Shutdown, restrictions in valley on PM Modi's maiden visit
Heightened security, curfew-like restrictions and shutdown call by separatists brought life to a standstill in the Kashmir Valley as Narendra Modi arrived here on his maiden visit as Prime Minister.india Updated: Jul 04, 2014 22:49 IST
Heightened security, curfew-like restrictions and shutdown call by separatists brought life to a standstill in the Kashmir Valley as Narendra Modi arrived here on his maiden visit as Prime Minister. Most separatist groups, which include hardline Hurriyat chairman Syed Ali Geelani, moderate Mirwaiz Umar Farooq and JKLF chief Yasin Malik, had asked people to observe shutdown to bring attention of the visiting Prime Minister to the "unresolved Kashmir issue".
Most shops, offices, commercial hubs, district markets and petrol pumps remained closed in response to the shutdown call. Not many vehicles plied on the streets.
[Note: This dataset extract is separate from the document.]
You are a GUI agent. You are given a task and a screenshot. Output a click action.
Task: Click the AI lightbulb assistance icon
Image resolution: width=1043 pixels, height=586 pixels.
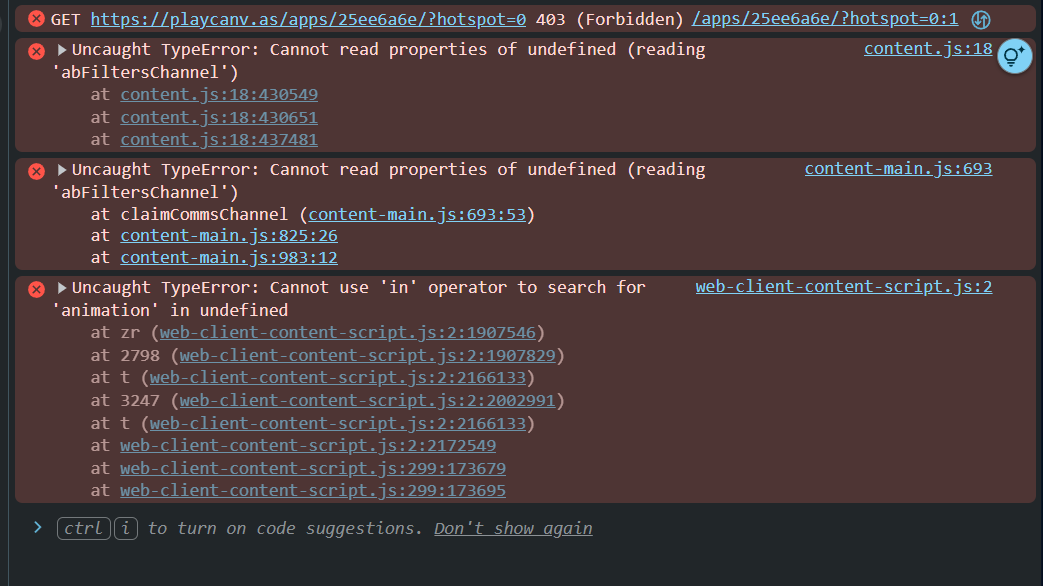pos(1014,56)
To keep protesters and militants at bay, the authorities sealed a large part of Srinagar city. The routes of Srinagar Airport, Shiv Pora and Sonawar where the VIP movement was scheduled were out of bounds for civilians.
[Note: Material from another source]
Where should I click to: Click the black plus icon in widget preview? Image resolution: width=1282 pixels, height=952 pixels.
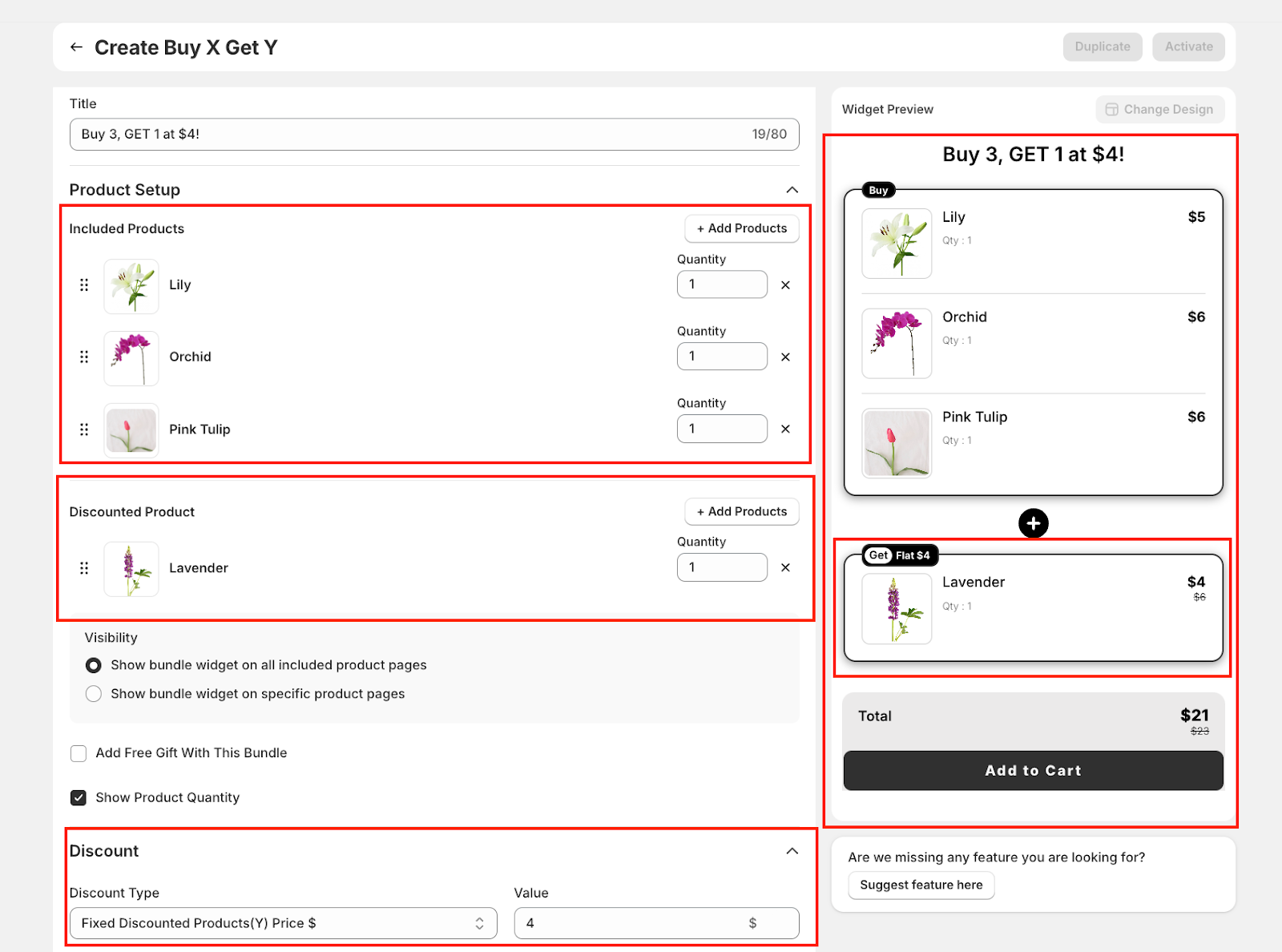click(1033, 523)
Five police stations in the old city witnessed a virtual curfew. Without announcing curfew formally, residents alleged they were not allowed to move out or drive on the roads. Security forces had sealed main roads with armed vehicles and erected concertina wires in all areas known for protests and house separatist supporters.
All heads of separatist groups, including Malik, Geelani, Farooq and Shabir Shah, were placed under house arrest since the morning.
Moderate Hurriyat leader Farooq accused the authorities of "interfering with religious rights of people in the holy month of Ramzan".
"It is unfortunate that devotees were not allowed to pray in Jama Masjid. I was not allowed to perform my religious duty on the first Friday of Ramzan. This tactics exposes the government before the whole world," said the Mirwaiz, also head priest of the valley who leads prayers on Friday at Srinagar's historic Jama Masjid.
Meanwhile, police foiled an attempt to organise a demonstration in south Kashmir's Anantnag town. After Friday prayers, people tried to march toward the town's centre but were dispersed by the police. JKLF supporters also unfurled flags and put up placards in Srinagar's Maisuma area.
Prime Minister Modi arrived in Srinagar around Noon after inaugurating the 25-km Katra-Udhampur railway line in Jammu in the morning. He inaugurated a 240-MW power project in north Kashmir's Uri near the Line of Control in the afternoon.
Though the day passed off peacefully, militants did attack a police establishment in south Kashmir's Shopian district when they opened fire at them at around 10.30pm on Thursday. However, no one was injured in the attack.
Militant groups have also issued fiery statements on Modi's visit to the state. United Jehad Council chief Syed Salahuddin in a statement warned the visiting prime minister against announcing citizenship for the 1947 West Pakistan refugees and opposed the move to create separate satellite townships for Kashmiri Pandits.